Le vedanta affirme qu’il y a des milliards de soleils entourés de leurs planètes (koṭi sūrya). En tous il y a vie, exactement comme sur notre chère planète la Terre ! L'univers est rempli de formes insoupçonnées d'énergie. Il est aussi rempli de lieux et d'occasions pour croître. L'énergie se renouvelle continuellement, si nous prenons la peine de le remarquer, sous des formes plus riches, plus variées et plus intenses. Ce que nous appelons la mort n'est rien d'autre que jeter un vieux vêtement. Nous en trouvons l’illustration dans la Bhagavad Gītā [2] :
« 16 – L’irréel n’a pas d’existence. Le réel ne cesse pas d’exister. La vérité de ces deux principes est perçue par ceux qui voient l’essence des choses.
17 – Sache-le, Cela (c'est-à-dire le Brahman immuable) par quoi tout est pénétré est indestructible. Personne ne peut détruire l’Impérissable.
18 – Les corps ont une fin, mais Celui qui s’incarne dans les corps est éternel, impérissable et indestructible. Combats donc, ô Bharata !
19 – Celui qui pense que Cela est meurtrier, celui qui croit que Cela est tué, tous deux sont ignorants parce que Cela ne tue pas et ne peut être tué.
20 – Il ne naît jamais. Il ne meurt jamais. Ayant été, Il ne cesse pas d’être. Il est non-né, éternel, permanent, ancien. Il n’est pas détruit quand le corps est détruit.
21 – Ô Partha ! comment celui qui connaît l’Indestructible, éternel, sans naissance et impérissable, pourrait-il tuer quelqu’un ou le faire tuer ?

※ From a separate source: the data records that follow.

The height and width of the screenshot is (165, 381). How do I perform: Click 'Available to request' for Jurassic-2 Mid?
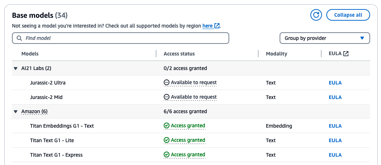(x=194, y=97)

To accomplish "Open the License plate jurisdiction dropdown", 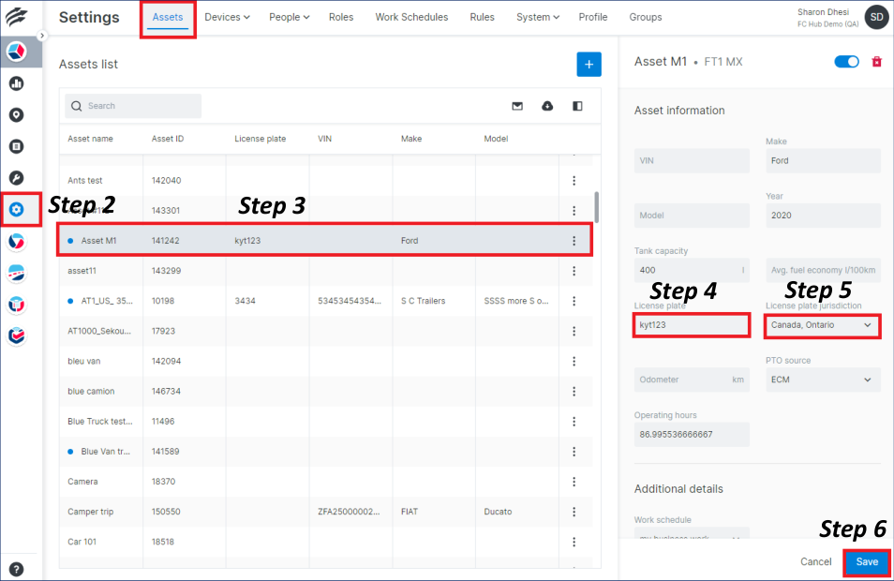I will click(822, 324).
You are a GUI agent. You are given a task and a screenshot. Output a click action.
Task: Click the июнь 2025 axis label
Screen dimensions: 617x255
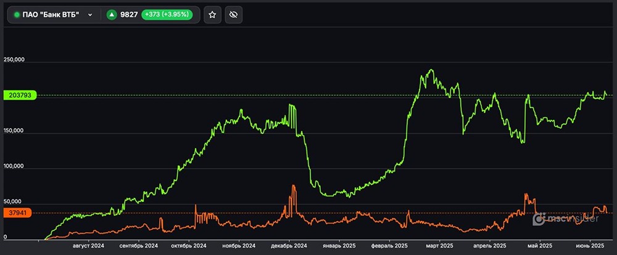pos(589,246)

22 – Comme un homme jette ses vêtements usés et en revêt de neufs, ainsi l’Être incarné quitte les corps usés et entre en de nouveaux corps.
23 – Les armes ne Le fendent, ni le feu ne Le brûle, ni les eaux ne Le mouillent, ni le vent ne Le dessèche.
24 – Il ne peut être ni fendu, ni brûlé, ni mouillé, ni desséché. Il est éternel, présent en tous lieux, stable, immobile, ancien.
25 – On dit qu’Il est non-manifesté, impensable, inchangeable. Donc, Le sachant tel, tu ne dois pas t’affliger.
26 – Même si tu penses que Cela est constamment sujet à la naissance et à la mort, ô puissamment armé, tu ne dois pas t’affliger.
27 – La mort est certaine pour celui qui est né et la naissance est certaine pour celui qui est mort. Donc tu ne dois pas t’affliger de l’inévitable.
28 – Tous les êtres sont non-manifestés à leur commencement, manifestés au milieu et non-manifestés à leur dissolution.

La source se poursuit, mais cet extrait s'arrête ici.